No Sympathy For Law-Breaking Christcucks
Around November 17, John Allen Chau was reportedly killed by members of the Sentinelese tribe in India’s Andaman and Nicobar islands after he attempted to “declare Jesus” to them. The 26-year-old American has been widely criticised, including for potentially exposing the tribe to deadly pathogens and violating Indian law by trespassing on a prohibited island.
All Nations, a missionary organisation based in Kansas City, Missouri, supported Chau as he planned this fatal voyage. The website for All Nations claims that every year, its representatives train around 3,500 missionaries in 35 cities to learn “church planting,” so that “churches rapidly multiply through people groups” across the world.
The Sentinelese people targeted by the slain evangelist John Allen Chau are probably the most isolated of the world’s remaining remote tribes, and they are keen to stay that way. They shoot arrows to warn off anyone who approaches their island, and attack those, like Chau, who ignore their warnings.

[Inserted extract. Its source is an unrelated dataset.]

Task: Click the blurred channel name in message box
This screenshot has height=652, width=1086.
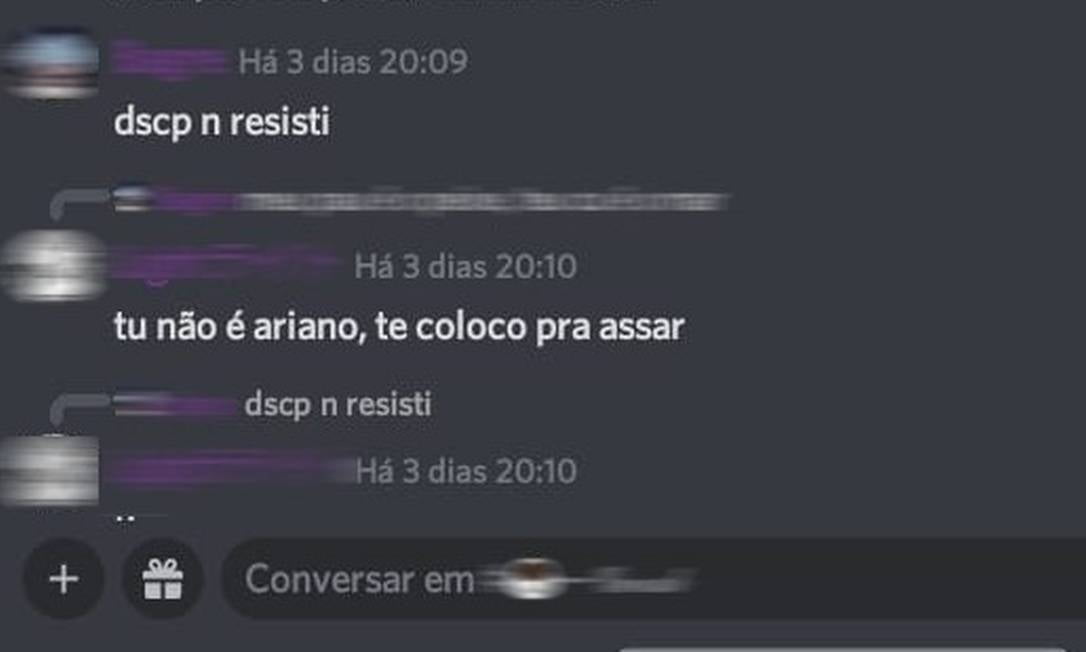Action: coord(585,579)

It was not always this way. When Europeans first made contact with the Sentinelese, the British naval commander Maurice Vidal Portman described them in 1899 as “painfully timid.” But the profound shift is not hard to explain. Tribes like the Sentinelese have learned to associate outsiders with the ghastly violence and deadly diseases brought by European colonization.
British colonial excesses whittled down the aboriginal population of the Andaman Islands, which includes North Sentinel Island, from more than two dozen tribes 150 years ago to just four today. The tribes that escaped genocide at the hands of the colonizers did so largely by fleeing to the deepest and most inaccessible parts of jungles.
It is illegal – and punishable by a prison sentence – for outsiders to enter India’s tribal reserves. Yet Chau dodged Indian laws and coastal security, according to his own diary accounts, to make repeated forays into North Sentinel over three days – an arduous effort that was facilitated by a Kansas City-based missionary agency, which trained him for his journey. The Sentinelese killed him only after he ignored repeated warnings to stop trespassing.
But the threat to the Sentinelese people – and, indeed, all isolated tribes – is far from neutralized, as some have taken Chau’s death as an opportunity to argue that we should reverse the policies protecting isolated tribes. And while some have good intentions – to provide access to modern technology, education, and health care – others do not. For example, Brazil’s new far-right president, Jair Bolsonaro, has threatened to repeal constitutional safeguards for aboriginal lands in order to expand developers’ access to the Amazon, the world’s largest rainforest.
Indigenous people are an essential element of cultural diversity and ecological harmony, not to mention a biological treasure for scientists seeking to reconstruct evolutionary and migratory histories. The least the world can do is to let them live in peace in the ancestral lands that they have honored and preserved for centuries.